Home https://server7.kproxy.com/servlet/redirect.srv/sruj/smyrwpoii/p2/ US https://server7.kproxy.com/servlet/redirect.srv/sruj/smyrwpoii/p2/ House impeach Trump for rebellion in the Capitol in a historic two-party rebuke

House impeach Trump for rebellion in the Capitol in a historic two-party rebuke

Washington – The House of Representatives voted to impeach President Trump to incite an uprising in the Capitol that killed five people, consolidating his place in history as the only president to be impeached twice in a two-party rebuke approved at unprecedented speed.

The final vote was 232 to 197, with 10 Republicans joining all 222 Democrats in support of a single impeachment article accusing the president of “inciting an uprising.”

“We know that the President of the United States has instigated this uprising, this armed revolt against our common state,”

; House Nancy Speaker Pelosi said before the vote. “He has to go. He is a clear and present danger to the nation we all love.”

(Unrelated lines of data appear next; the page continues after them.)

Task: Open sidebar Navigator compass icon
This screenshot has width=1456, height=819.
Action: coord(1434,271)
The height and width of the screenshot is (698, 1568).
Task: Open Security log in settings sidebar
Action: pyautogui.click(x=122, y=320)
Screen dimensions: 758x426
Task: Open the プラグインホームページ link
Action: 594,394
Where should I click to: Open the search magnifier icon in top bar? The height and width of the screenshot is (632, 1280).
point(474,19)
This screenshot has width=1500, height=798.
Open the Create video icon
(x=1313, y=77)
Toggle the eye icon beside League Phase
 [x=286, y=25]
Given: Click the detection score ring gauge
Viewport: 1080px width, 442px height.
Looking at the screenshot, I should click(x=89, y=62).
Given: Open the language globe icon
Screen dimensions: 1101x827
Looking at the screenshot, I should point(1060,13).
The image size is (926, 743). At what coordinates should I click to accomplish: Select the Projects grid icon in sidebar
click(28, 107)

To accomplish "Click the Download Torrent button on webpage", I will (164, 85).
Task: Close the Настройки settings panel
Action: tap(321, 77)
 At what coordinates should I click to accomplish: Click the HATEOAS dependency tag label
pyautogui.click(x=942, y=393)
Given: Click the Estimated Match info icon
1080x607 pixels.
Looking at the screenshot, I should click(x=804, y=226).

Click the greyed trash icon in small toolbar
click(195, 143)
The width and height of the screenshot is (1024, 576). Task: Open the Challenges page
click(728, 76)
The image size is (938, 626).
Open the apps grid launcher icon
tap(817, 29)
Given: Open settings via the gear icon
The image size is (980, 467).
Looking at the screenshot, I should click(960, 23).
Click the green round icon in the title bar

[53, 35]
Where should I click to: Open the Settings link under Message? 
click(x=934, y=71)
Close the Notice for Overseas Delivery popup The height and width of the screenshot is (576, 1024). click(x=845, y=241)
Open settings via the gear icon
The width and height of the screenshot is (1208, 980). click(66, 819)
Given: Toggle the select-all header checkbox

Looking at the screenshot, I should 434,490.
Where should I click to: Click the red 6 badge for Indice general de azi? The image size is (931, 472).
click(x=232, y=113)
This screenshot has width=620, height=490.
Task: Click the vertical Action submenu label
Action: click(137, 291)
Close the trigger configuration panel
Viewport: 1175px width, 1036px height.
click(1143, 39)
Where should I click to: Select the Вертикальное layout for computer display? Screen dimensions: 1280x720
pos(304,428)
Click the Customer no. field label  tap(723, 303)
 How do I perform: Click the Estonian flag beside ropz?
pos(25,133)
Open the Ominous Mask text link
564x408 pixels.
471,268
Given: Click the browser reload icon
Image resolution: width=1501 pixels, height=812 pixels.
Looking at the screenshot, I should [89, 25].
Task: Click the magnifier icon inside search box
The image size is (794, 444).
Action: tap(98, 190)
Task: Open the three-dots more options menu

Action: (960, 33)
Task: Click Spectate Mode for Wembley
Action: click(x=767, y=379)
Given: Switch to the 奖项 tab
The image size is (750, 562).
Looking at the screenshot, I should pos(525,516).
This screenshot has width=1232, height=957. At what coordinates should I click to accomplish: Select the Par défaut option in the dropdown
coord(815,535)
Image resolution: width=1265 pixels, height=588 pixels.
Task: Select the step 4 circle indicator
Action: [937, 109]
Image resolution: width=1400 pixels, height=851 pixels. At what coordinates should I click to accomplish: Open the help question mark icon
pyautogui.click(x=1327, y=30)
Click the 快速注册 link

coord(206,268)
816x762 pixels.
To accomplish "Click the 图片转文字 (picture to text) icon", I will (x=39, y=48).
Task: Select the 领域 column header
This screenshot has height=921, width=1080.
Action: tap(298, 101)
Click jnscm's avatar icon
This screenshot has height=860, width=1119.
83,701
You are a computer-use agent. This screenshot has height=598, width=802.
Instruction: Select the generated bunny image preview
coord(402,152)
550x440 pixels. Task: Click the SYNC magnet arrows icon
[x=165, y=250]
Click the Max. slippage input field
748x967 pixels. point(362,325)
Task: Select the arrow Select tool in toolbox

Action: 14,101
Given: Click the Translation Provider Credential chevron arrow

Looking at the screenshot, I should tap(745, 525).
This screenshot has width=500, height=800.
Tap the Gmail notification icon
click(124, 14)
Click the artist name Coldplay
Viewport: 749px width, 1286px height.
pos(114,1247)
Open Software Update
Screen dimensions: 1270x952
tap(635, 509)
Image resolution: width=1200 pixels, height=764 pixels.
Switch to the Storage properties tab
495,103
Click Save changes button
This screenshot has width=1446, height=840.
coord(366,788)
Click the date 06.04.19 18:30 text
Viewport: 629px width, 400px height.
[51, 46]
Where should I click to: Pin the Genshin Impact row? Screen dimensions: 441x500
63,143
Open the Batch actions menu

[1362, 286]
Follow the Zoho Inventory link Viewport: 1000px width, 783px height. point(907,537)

Mr Trump was implicated in December 2019 for his efforts to put pressure on Ukraine to investigate the Biden family. Their second impeachment comes just a week before President-elect Joe Biden is sworn in as his successor. Only two other presidents have been imputed since the republic was founded.

On January 6, the president addressed supporters near the White House, urging them to “fight like hell” as members of Congress prepared to formalize Mr. Biden’s victory. An angry mob then marched on the Capitol and stormed the complex, smashing windows and smashing doors to gain access to congressional halls. The crowd managed to stop the counting of electoral votes for several hours.

House Democrats passed a resolution impeachment of the vote at an unprecedented rate, reflecting the severity of the attack on the Capitol and the limited time remaining in Mr Trump’s term. The resolution was presented for the first time on Monday, with Democrats abandoning the typical process of holding hearings and conducting an investigation.

The impeachment article will soon be addressed to the Senate, where lawmakers must hold a trial over whether to convict and remove Mr Trump. Senate Majority Leader Mitch McConnell said Wednesday he has not decided whether to vote to convict the president during the trial.

With only seven days left in Mr Trump’s term, the Senate process could potentially be extended to the term of his successor. If that happens, the Senate may still choose to convict Mr. Trump and ban him from holding any federal office in the future. The conviction vote requires a two-thirds vote in the Senate.

The president declined to take responsibility for his role in inciting the mob that stormed the Capitol, insisting on Tuesday that his pre-riot speech was “perfectly appropriate.”